La hipertensión arterial pulmonar se encuentra incluida dentro del grupo de enfermedades denominadas minoritarias o raras, es decir, aquellas con peligro de muerte o invalidez crónica que tienen una prevalencia menor de cinco casos por cada 10 mil habitantes.

Con esta enfermedad, las pequeñas arterias que transportan la sangre del corazón a los pulmones se estrechan y endurecen, por lo que la presión aumenta y el corazón debe trabajar más para forzar la circulación de la sangre. Con el tiempo, el lado derecho del corazón se puede volver más grande y disminuir su eficacia.

¿A quién afecta?

Las dos tipos más frecuentes son: la hipertensión arterial pulmonar idiopática o primaria y la hipertensión arterial pulmonar secundaria. La primera, de causa desconocida, se caracteriza por la alteración de las pequeñas arterias musculares del pulmón y afecta sobre todo a mujeres de entre 30 y 50 años; es hereditaria entre el 6 y 10% de los casos. 

La segunda forma tiene su origen en alguna afección, como la enfermedad pulmonar obstructiva crónica (EPOC) o el tromboembolismo pulmonar, o bien, como efecto secundario de algún fármaco.

Síntomas

Los síntomas de la hipertensión pulmonar están relacionados con la dificultad del corazón para garantizar un flujo suficiente de sangre a los distintos órganos. Los pacientes experimentan dificultad respiratoria (disnea) a menudo, de forma aguda, coloración azulada de los labios o la piel (cianosis), palpitaciones, vértigo, mareo o fatiga al caminar o subir escaleras, edemas (hinchazón en piernas y tobillos) o, incluso, angina de pecho durante el esfuerzo.

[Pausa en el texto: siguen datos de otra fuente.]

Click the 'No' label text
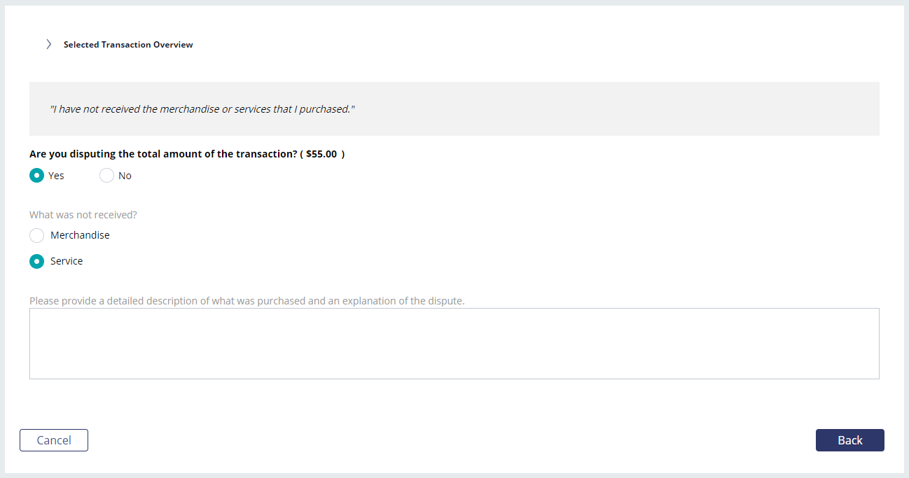 click(x=125, y=176)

La disnea es el síntoma más frecuente e importante, y su gravedad se correlaciona con el progreso de la enfermedad. De hecho, con una escala normalizada de la gravedad de este síntoma, que va del 0 al 4, el médico puede decidir el tratamiento más adecuado.

Diagnóstico y tratamiento

Para diagnosticar esta enfermedad se realiza una evaluación exhaustiva con todas las pruebas disponibles. Y para alcanzar el diagnóstico definitivo, a la exploración física, electrocardiograma y radiografía de tórax, a veces se le suma un cateterismo cardiaco.

Aunque no hay cura para la hipertensión pulmonar, se dispone de distintas opciones de tratamiento para sobrellevar la enfermedad y lograr una mejor calidad de vida.